### SUPPLIED TEXT
※ ※ ※
By a Biometrica staffer
The US Department of Justice has charged over 500 domestic violence cases involving firearms during fiscal year 2020, it said in a statement.
These charges are the result of the critical law enforcement partnership between U.S. Attorneys’ Offices and the Bureau of Alcohol, Tobacco, Firearms and Explosives, led by Acting Director Regina Lombardo, who has made domestic violence firearms-related investigations a priority, the DoJ said.
In 2019, Attorney General William P. Barr created the DoJ’s first Domestic Violence Working Group, aimed at keeping guns out of the hands of convicted abusers, using the tools of federal firearm prosecutions to prevent domestic violence.
“Keeping firearms out of the hands of dangerous criminal offenders is one of the Department of Justice’s top priorities. This is especially important when it comes to individuals with prior domestic violence convictions. The statistics are clear that when domestic violence offenders have access to guns, their partners and their families are at much greater risk of falling victim to gun violence. In fact, in some communities across America, roughly half of the homicides are related to domestic violence,” said Attorney General Barr.
※ ※ ※
### EXTRACTED ENTRIES
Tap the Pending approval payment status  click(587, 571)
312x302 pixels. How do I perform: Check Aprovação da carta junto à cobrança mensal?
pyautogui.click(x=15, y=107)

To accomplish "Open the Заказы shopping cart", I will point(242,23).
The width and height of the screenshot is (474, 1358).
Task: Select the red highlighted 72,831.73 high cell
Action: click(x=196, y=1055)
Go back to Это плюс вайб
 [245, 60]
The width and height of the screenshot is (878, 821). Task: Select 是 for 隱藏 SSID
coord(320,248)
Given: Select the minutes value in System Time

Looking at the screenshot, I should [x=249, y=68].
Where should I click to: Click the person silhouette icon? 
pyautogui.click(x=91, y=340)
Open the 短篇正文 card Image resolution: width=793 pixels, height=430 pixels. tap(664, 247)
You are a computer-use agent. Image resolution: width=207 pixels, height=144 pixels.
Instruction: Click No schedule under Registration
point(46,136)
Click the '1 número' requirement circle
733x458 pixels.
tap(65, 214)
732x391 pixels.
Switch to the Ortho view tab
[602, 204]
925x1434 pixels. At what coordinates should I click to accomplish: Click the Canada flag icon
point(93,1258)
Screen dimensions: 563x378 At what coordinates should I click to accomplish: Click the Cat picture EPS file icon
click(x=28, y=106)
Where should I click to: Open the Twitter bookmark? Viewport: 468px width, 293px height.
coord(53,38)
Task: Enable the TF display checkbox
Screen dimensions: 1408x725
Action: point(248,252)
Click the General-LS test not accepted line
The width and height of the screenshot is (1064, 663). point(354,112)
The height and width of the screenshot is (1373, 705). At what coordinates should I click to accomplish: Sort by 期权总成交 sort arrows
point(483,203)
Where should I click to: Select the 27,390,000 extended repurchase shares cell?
※ ※ ※
### PROMPT 1
Output the passage of the article on domestic violence firearms charges, starting with "By a Biometrica" and going on through "the DoJ said.".
### PROMPT 2
In the article on domestic violence firearms charges, who created the Department of Justice's first Domestic Violence Working Group, and in what year?

### ANSWER AREA 1
By a Biometrica staffer
The US Department of Justice has charged over 500 domestic violence cases involving firearms during fiscal year 2020, it said in a statement.
These charges are the result of the critical law enforcement partnership between U.S. Attorneys’ Offices and the Bureau of Alcohol, Tobacco, Firearms and Explosives, led by Acting Director Regina Lombardo, who has made domestic violence firearms-related investigations a priority, the DoJ said.

### ANSWER AREA 2
Attorney General William P. Barr created it in 2019.